Introduction
I’m currently using an AI coding assistant in my day job, and based on my experience, I wanted to test the tools available in this space. With the popularity of AI-powered development tools, several command-line interface (CLI) assistants have emerged to help developers work more efficiently. This post explores and compares the major players based on my hands-on testing.
This blog post is about using a specification for a specific non-trivial change and letting the assistant work out the best approach, rather than the incremental step-by-step prompting I typically use for smaller improvements.
How I Tested
I have been using step-by-step prompting - the small prompt by small prompt approach - to making changes and improvements to code, which has been a boost to productivity as I’ve been refactoring code and improving test coverage when previously I might not have due to time constraints.

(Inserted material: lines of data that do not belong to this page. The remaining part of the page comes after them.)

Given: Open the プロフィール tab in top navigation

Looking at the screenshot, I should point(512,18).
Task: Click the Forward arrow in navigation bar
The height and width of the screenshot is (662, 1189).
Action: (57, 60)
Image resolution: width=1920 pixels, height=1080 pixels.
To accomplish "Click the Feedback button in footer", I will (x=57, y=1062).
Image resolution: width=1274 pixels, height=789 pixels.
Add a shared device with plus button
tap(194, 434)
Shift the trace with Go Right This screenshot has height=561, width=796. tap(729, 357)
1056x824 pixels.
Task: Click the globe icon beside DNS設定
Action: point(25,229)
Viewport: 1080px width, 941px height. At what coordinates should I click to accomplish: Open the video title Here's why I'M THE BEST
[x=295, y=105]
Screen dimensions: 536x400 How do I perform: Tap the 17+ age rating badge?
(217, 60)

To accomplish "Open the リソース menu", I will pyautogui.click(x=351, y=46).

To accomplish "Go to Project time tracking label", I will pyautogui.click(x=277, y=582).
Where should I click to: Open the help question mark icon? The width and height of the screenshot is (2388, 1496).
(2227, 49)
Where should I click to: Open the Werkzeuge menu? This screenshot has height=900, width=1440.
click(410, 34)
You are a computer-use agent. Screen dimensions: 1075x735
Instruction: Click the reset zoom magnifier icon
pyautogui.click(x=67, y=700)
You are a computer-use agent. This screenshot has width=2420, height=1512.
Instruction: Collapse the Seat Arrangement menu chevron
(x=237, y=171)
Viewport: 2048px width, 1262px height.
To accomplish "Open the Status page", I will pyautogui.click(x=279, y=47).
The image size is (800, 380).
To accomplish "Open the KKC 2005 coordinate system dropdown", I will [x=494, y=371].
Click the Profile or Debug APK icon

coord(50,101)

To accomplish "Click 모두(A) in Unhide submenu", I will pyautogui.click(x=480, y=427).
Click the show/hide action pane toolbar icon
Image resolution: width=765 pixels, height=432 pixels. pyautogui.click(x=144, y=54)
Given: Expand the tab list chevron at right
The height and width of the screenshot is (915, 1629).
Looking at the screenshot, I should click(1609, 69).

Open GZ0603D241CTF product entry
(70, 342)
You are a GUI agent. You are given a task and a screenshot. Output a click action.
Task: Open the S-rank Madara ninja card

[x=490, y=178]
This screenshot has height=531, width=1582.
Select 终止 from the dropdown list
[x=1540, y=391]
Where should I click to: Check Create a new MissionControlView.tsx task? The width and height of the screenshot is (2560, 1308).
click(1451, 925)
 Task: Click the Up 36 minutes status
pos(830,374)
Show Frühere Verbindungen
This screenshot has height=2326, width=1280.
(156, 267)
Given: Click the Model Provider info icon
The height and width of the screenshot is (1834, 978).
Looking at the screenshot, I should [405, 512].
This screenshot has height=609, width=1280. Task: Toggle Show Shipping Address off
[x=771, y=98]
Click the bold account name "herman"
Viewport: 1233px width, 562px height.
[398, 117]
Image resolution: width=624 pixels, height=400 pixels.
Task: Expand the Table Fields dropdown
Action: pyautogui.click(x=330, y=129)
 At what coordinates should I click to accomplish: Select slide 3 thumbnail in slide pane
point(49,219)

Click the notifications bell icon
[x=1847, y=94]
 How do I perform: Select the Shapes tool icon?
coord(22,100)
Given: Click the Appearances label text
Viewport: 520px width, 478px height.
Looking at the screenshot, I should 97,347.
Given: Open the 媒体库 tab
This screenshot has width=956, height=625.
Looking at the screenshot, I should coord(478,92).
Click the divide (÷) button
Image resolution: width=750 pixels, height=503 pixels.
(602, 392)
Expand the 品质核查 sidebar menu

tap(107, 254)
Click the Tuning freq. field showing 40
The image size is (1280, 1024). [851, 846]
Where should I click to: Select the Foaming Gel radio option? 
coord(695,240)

However, for this test, I wanted to try a different approach.
I wanted to find a typical day-to-day coding task. Most days developers aren’t creating new applications from scratch - they’re more likely updating or extending existing apps. One of the things I needed to do recently was introduce a new class to centralize code related to user permissions. Code that checked what a User could do was scattered throughout the codebase and used a variety of techniques.
The long-term goal is to standardize on a preferred approach for representing the business logic, backing store used, etc. The interface for this new manager class was already designed so implementation simply involved migrating the existing code and then using the methods from the new manager throughout the codebase. The prerequisites were basic: code should compile, tests should pass.
The test was to update one of the classes where code could be migrated and, once I was happy with the first migration, to use a specification to migrate the code from the remaining classes.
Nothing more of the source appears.